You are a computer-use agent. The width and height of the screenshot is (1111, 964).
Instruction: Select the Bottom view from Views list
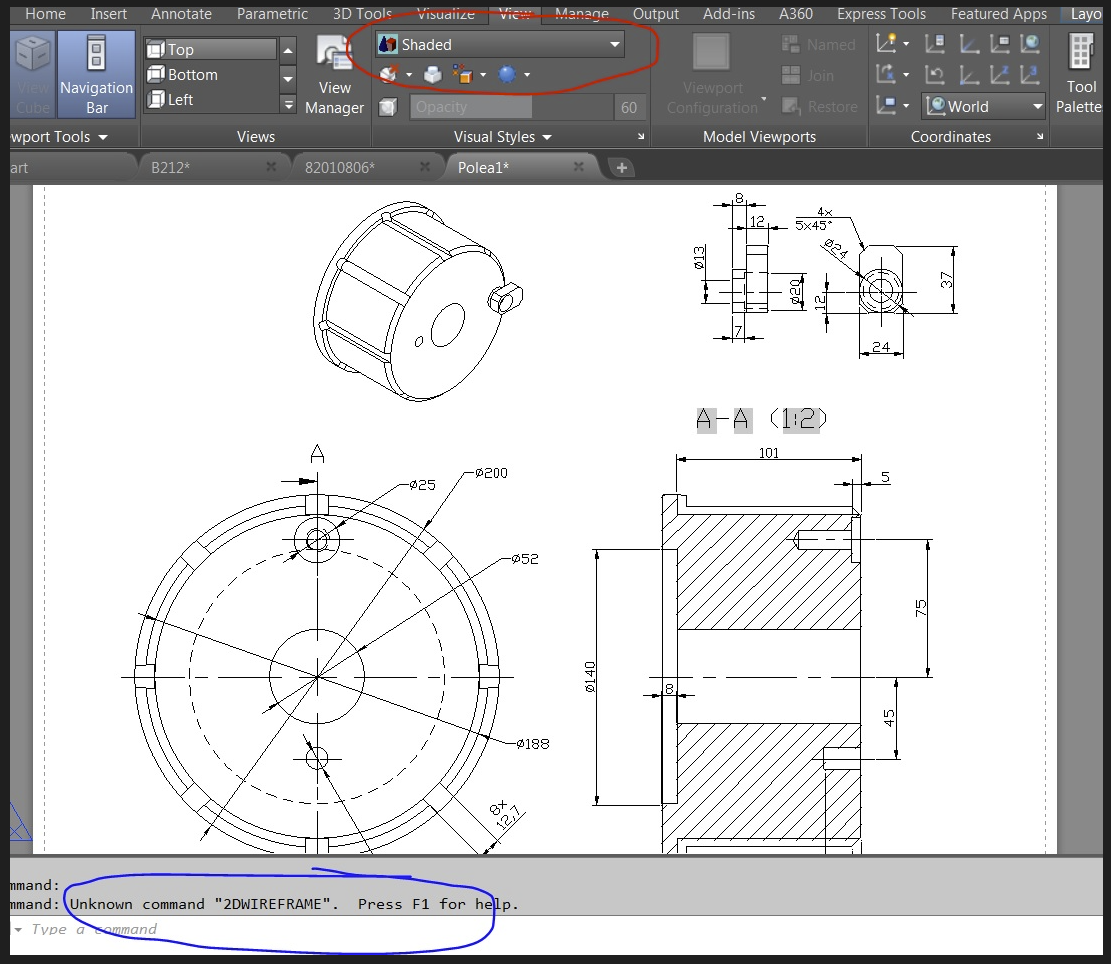coord(193,75)
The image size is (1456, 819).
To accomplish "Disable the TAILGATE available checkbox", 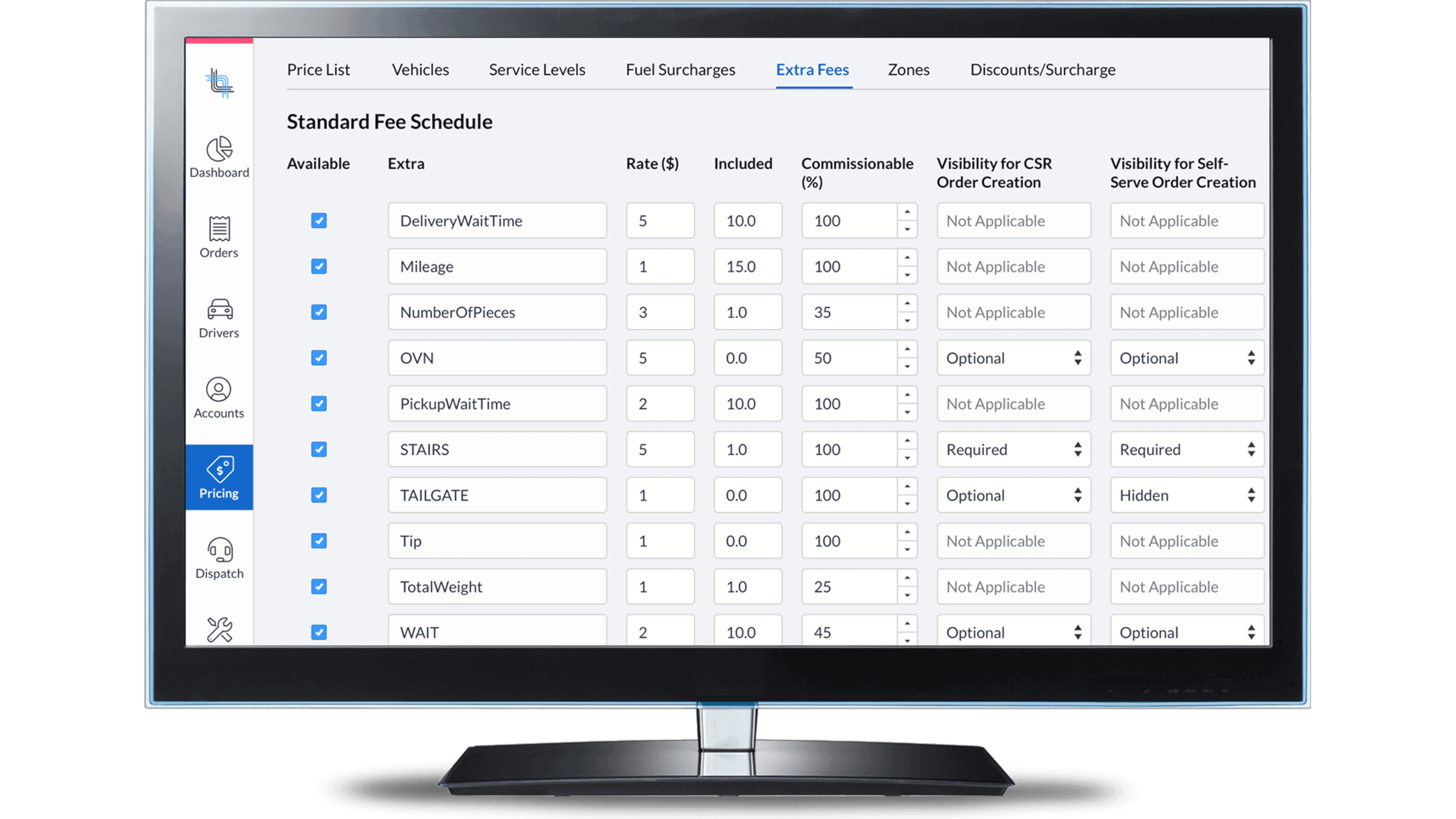I will (x=318, y=494).
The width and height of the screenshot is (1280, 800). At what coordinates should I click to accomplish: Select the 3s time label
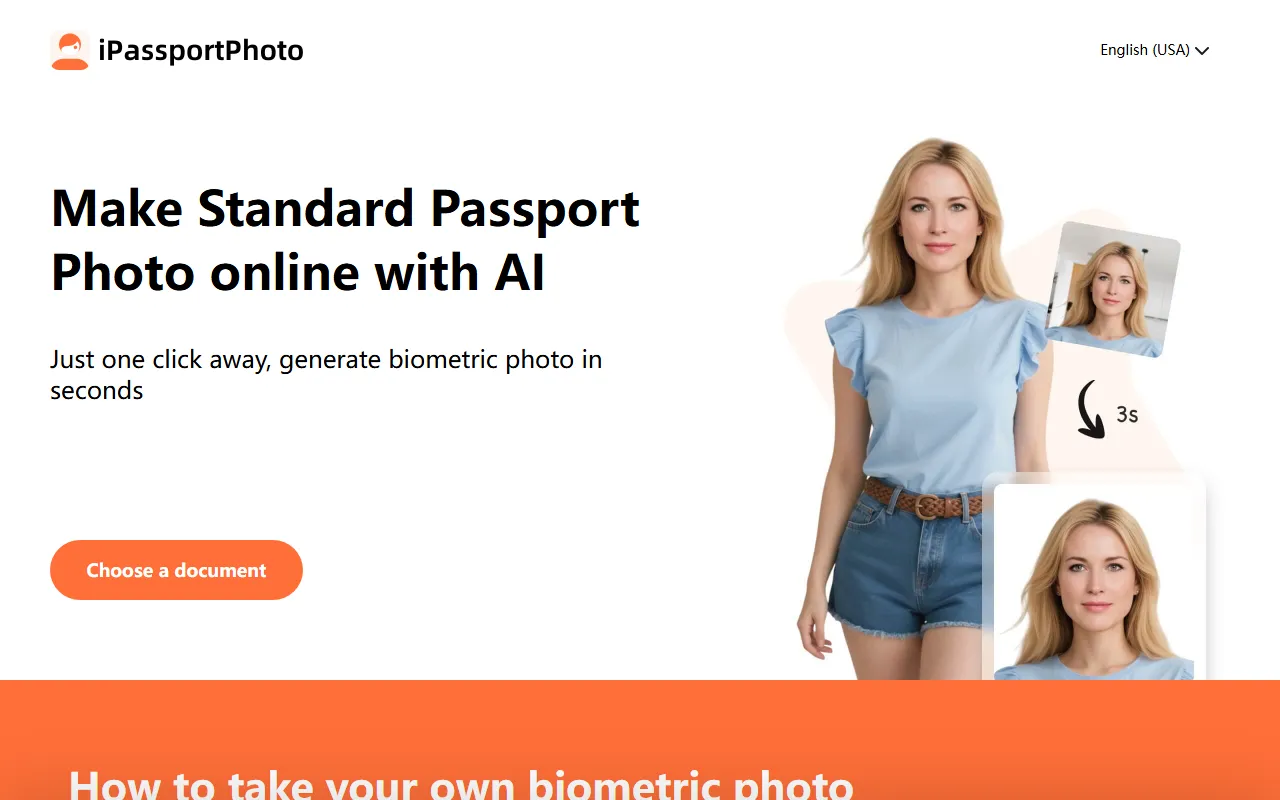1127,414
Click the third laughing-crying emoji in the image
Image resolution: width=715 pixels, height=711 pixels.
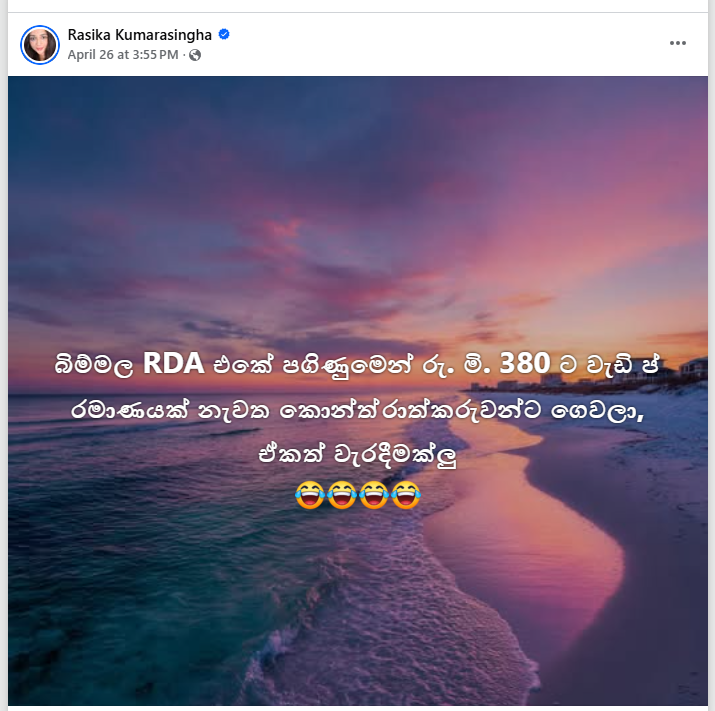374,495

Activity >>
Only the lines starting at the one that holds "The width and height of the screenshot is (1280, 800)." and ending at the last line of the data belong in your answer. Please set them down exactly and omit the pictures.

Completed exercise >>
The width and height of the screenshot is (1280, 800). At what coordinates should I click to accomplish: Select the 3s time label
1127,414
Click the third laughing-crying emoji in the image
Image resolution: width=715 pixels, height=711 pixels.
374,495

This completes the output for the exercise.